A l'origine de cette initiative controversée, Etienne Wasmer, prof de microéconomie à Sciences-Po Paris, est parti de l'idée qu'il existe «des banques de données incommensurables, des bibliographies énormes, des travaux académiques de référence» grâce auxquels les économistes ont aujourd'hui les moyens de se prononcer sur une foule de sujets. Il s'est en fait inspiré d'une expérience en cours aux Etats-Unis, pilotée par l'Association américaine d'économie, qui sonde régulièrement ses membres sur un certain nombre de questions politiquement sensibles.
Très simplement, Wasmer, spécialiste de l'économie du travail, s'est emparé du questionnaire américain, l'a traduit en français, avant de l'adapter et l'étoffer, avec l'aide d'un collègue à Science-Po, Thierry Mayer. Les «économistes enseignants, universitaires, chercheurs, économistes d'entreprise» ont été invités par mail à répondre, du 5 au 15 octobre, à 82 questions mises en ligne. Précision qui a son importance, l'opération est financée par le Conseil pour la diffusion de la culture économique (Codice), une structure mise sur pied en 2006 par Bercy, pour, officiellement, réconcilier les Français avec l'économie.

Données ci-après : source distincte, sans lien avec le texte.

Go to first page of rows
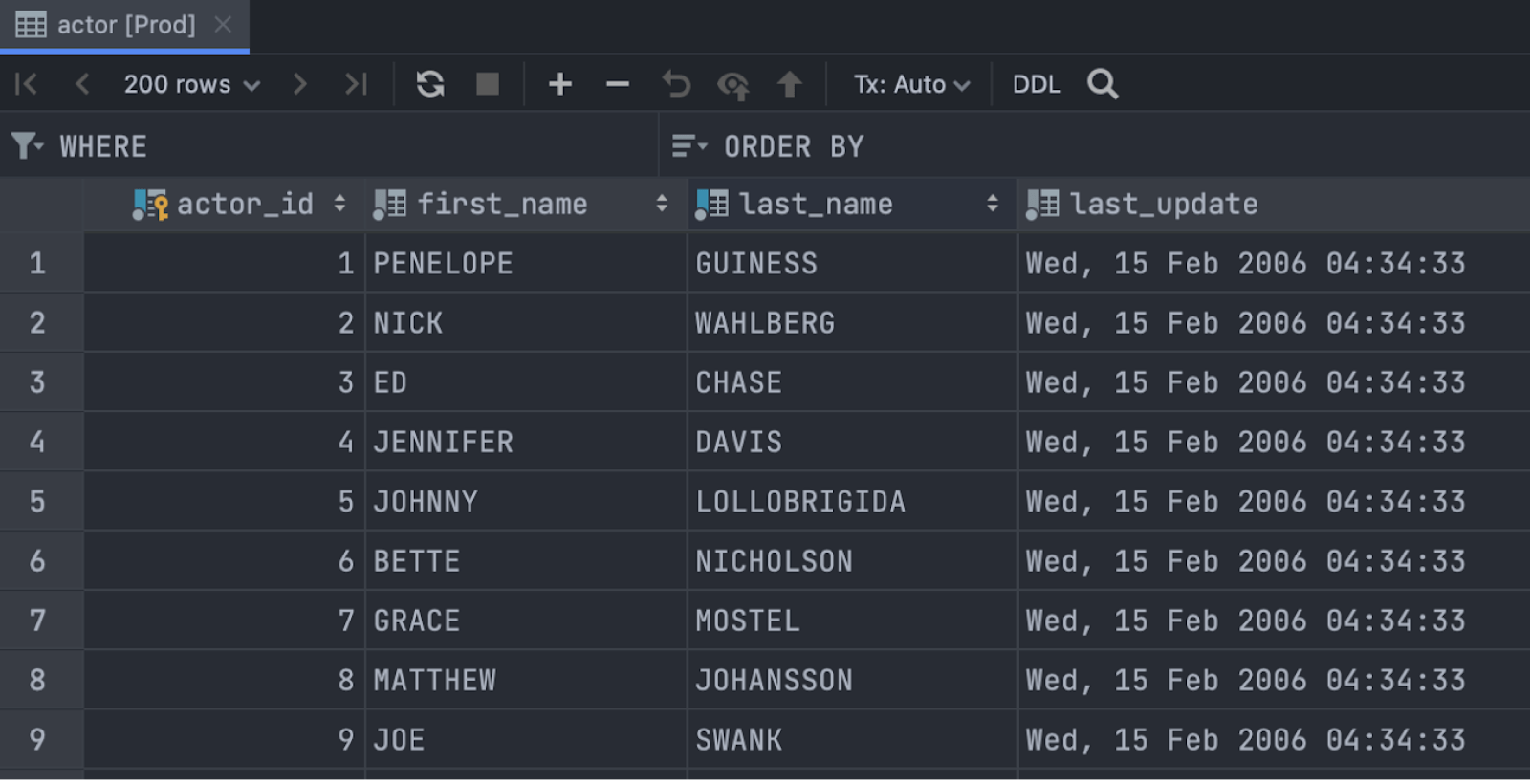This screenshot has width=1530, height=784. [x=26, y=84]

Au Codice, dont Wasmer est l'un des très rares économistes membres, on se frotte les mains : «L'un des problèmes en France, c'est que l'idéologie prend le pas, trop vite, sur les questions économiques. Or, il existe de la matière économique objectivée, et c'est tout l'objet de l'enquête que de la faire surgir», avance Nicolas Bordas, patron de TBWA/France, et président du comité exécutif du Codice.

Préférer les débats aux vérités absolues?

 

Surtout pas d'idéologie, donc, mais une approche normative des choses, tout de même. C'est-à-dire qu'il est demandé aux économistes, promus pour un temps au rang d'experts politiques, ce qu'il conviendrait de faire, dans des domaines particulièrement sensibles, de l'emploi à l'immigration, voire, parfois, totalement exotiques (“Faut-il légaliser le cannabis ?”). Le texte introductif au sondage prévient ainsi qu'«il importe de répondre en fonction, non pas d'une orientation politique ou philosophique, mais en fonction de sa propre conviction de ce que la recherche économique et le savoir économique ont établi». Après la déroute d'une profession, qui n'a rien vu venir de l'effondrement de l'économie américaine des derniers mois, le nez dans ses équations de haut vol, et sans doute trop éloignée du terrain, faudrait-il voir dans ce sondage une tentative de se redorer le blason ? De prendre, à nouveau, des risques en se confrontant, pour le dire vite, au réel ? Ruinés par la crise, les économistes chercheraient à présent l'unité ?

Au vu des remous que la démarche a provoqués, on est encore loin, en tout cas, de l'opération réussie. Au-delà de l'éternel débat sur l'orientation malhonnête de certaines questions, qui fausserait la donne, c'est cette affaire de «consensus», terme lourd de sens en économie, qui concentre les critiques. «Non seulement cette enquête laisse entendre que les économistes ont un avis sur tout. Mais surtout, je ne pense pas que nous réconcilierons les gens avec l'économie en leur assénant des consensus et autres vérités absolues. Au contraire, il faut débattre, faire vivre les débats entre écoles !», estime Gilles Raveaud, prof d'éco à Paris-8 Saint-Denis, et l'un des premiers à avoir tiré la sonnette d'alarme, sur son blog.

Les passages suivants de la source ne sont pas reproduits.